Top of Entries supplied
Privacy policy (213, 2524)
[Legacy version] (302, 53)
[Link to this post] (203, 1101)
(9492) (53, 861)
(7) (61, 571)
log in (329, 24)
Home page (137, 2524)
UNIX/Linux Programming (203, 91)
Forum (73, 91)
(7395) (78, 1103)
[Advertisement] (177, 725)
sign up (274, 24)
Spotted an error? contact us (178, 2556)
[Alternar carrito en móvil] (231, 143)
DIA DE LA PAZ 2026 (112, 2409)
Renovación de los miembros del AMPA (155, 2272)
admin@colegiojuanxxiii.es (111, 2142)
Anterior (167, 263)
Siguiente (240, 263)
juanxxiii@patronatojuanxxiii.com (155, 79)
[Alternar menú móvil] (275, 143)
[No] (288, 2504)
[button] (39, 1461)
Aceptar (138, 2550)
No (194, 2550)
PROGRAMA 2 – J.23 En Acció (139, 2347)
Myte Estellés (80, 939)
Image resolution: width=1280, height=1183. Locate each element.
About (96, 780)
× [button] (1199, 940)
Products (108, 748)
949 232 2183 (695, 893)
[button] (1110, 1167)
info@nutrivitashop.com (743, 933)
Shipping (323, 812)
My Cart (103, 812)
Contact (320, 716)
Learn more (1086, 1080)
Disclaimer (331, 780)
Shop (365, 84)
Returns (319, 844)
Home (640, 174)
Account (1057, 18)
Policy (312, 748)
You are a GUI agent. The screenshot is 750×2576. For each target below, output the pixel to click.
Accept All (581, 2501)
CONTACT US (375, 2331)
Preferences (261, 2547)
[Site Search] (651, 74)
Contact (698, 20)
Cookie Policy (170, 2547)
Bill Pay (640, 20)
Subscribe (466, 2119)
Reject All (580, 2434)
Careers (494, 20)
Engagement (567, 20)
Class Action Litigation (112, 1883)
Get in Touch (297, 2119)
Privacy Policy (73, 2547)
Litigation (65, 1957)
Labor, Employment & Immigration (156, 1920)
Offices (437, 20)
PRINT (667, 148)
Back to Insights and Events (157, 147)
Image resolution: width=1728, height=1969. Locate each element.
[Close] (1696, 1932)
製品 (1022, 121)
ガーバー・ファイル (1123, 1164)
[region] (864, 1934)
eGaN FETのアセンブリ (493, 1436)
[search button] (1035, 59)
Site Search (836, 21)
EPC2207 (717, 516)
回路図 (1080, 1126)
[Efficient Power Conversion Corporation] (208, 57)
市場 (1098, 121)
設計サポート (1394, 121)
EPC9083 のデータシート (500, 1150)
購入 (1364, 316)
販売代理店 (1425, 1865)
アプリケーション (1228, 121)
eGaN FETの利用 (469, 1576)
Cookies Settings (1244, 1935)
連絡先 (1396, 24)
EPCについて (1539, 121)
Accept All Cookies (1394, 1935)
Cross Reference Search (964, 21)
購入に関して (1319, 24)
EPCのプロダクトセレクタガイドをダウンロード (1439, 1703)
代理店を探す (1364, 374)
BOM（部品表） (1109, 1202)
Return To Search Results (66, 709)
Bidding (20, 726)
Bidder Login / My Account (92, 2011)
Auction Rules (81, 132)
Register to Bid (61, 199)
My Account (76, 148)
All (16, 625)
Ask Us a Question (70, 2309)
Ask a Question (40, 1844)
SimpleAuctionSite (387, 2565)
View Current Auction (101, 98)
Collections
Bottom of Entries supplied
— About this task —
Having located the line containing "Accept All Cookies (1394, 1935)", set it down along with every line after it through the end of the data, reproducing each exactly.

— Solution to the problem —
Accept All Cookies (1394, 1935)
Cross Reference Search (964, 21)
購入に関して (1319, 24)
EPCのプロダクトセレクタガイドをダウンロード (1439, 1703)
代理店を探す (1364, 374)
BOM（部品表） (1109, 1202)
Return To Search Results (66, 709)
Bidding (20, 726)
Bidder Login / My Account (92, 2011)
Auction Rules (81, 132)
Register to Bid (61, 199)
My Account (76, 148)
All (16, 625)
Ask Us a Question (70, 2309)
Ask a Question (40, 1844)
SimpleAuctionSite (387, 2565)
View Current Auction (101, 98)
Collections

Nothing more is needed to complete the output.